__Excerpted data__
*-*-*

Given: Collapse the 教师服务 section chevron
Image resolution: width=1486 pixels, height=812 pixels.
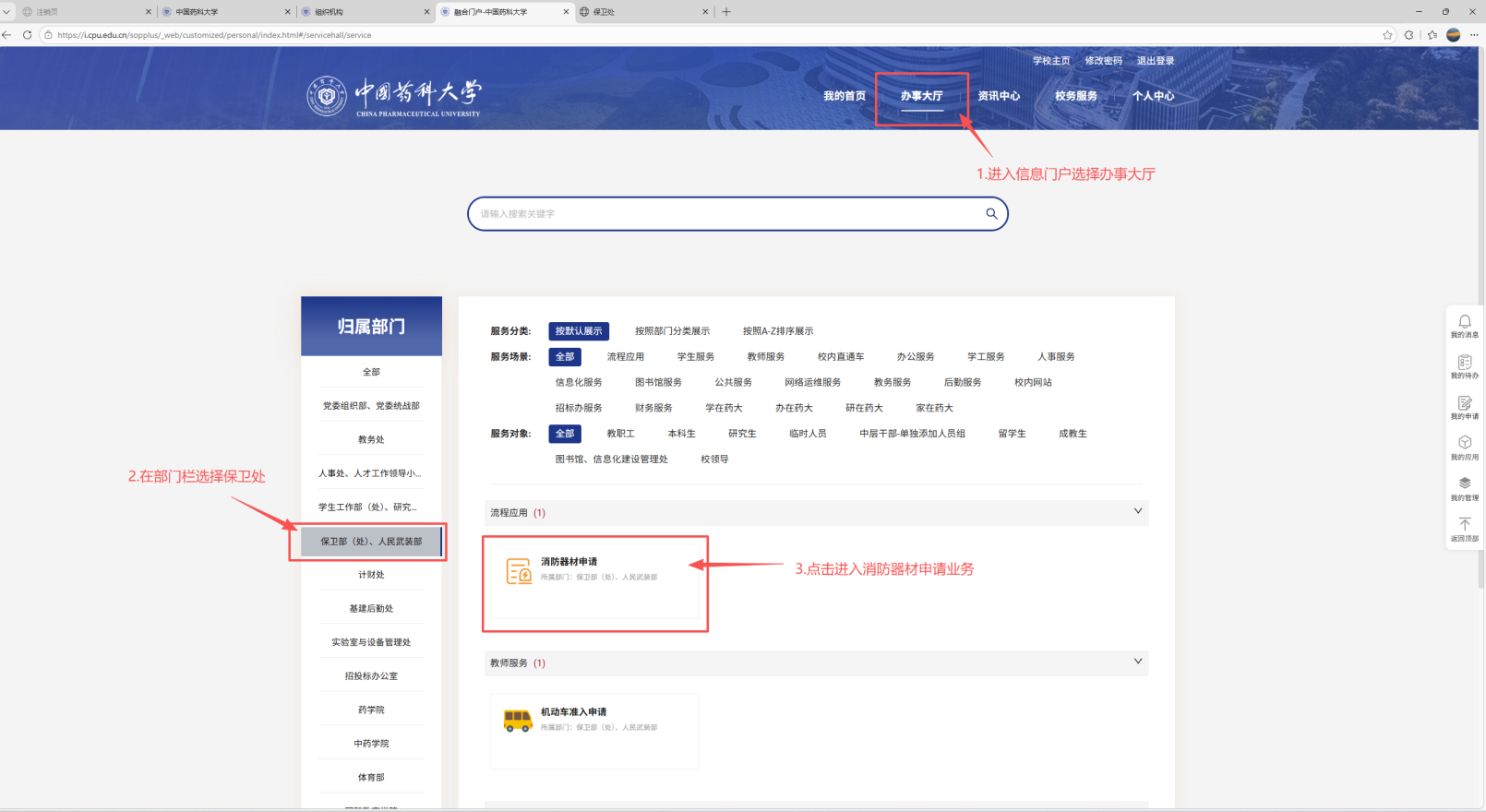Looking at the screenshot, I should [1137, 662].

*-*-*

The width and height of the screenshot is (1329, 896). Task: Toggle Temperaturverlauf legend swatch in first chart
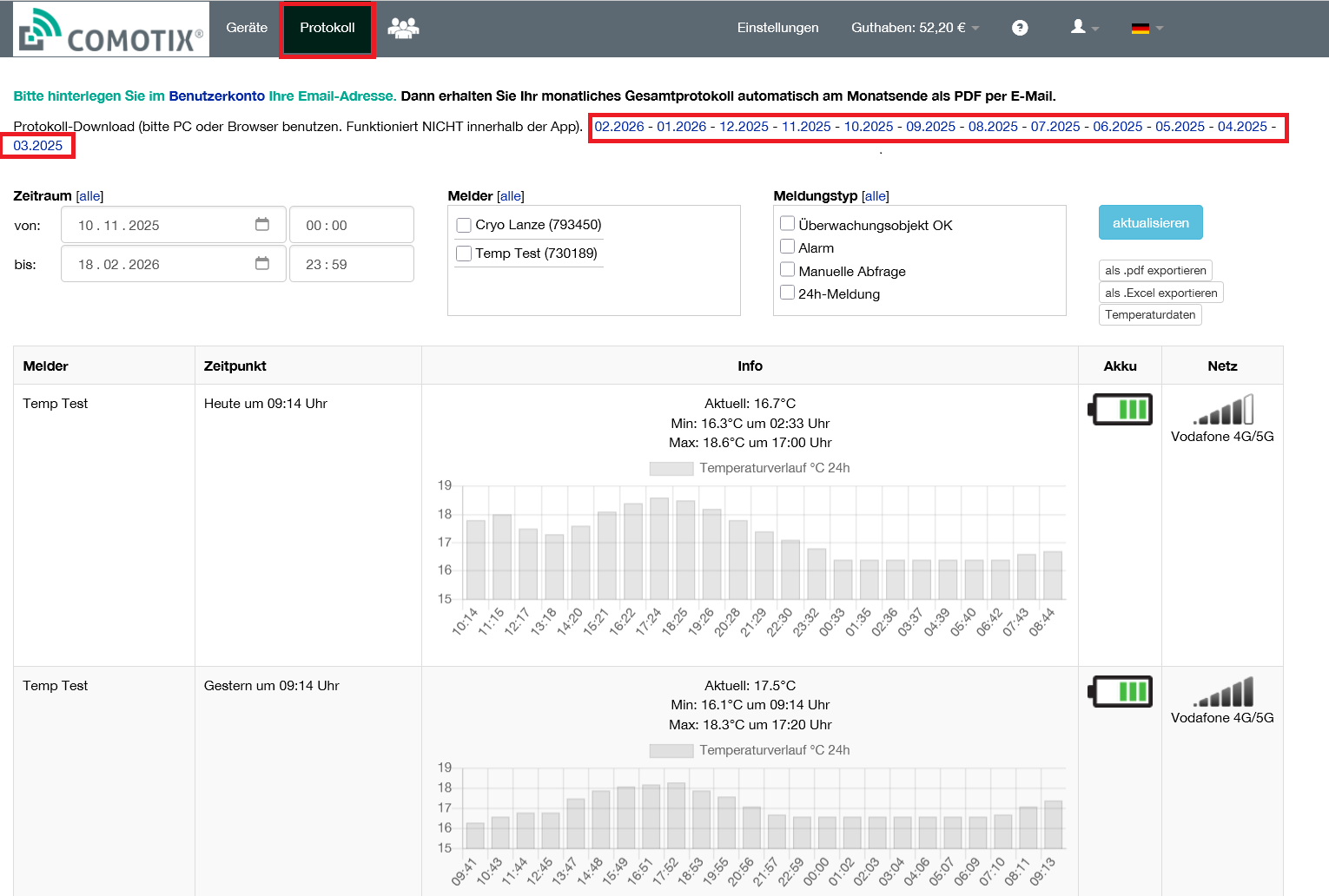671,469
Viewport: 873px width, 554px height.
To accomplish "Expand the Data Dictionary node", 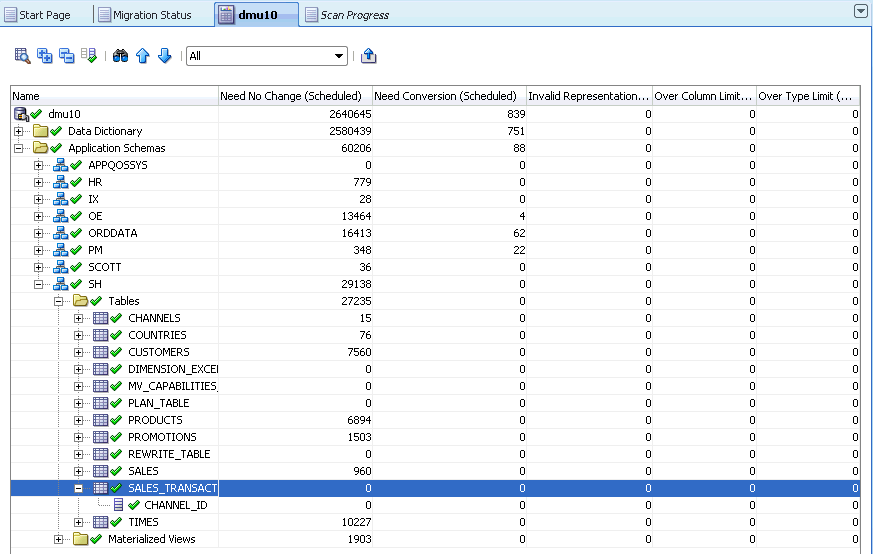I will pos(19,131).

*-*-*

__Stated goal__
Quote the text above word for word, beginning at the line that contains "Given: Collapse the 教师服务 section chevron" and stopping after the line that contains "Looking at the". Leave the pictures out of your answer.

__Solution for this problem__
Given: Collapse the 教师服务 section chevron
Image resolution: width=1486 pixels, height=812 pixels.
Looking at the screenshot, I should [1137, 662].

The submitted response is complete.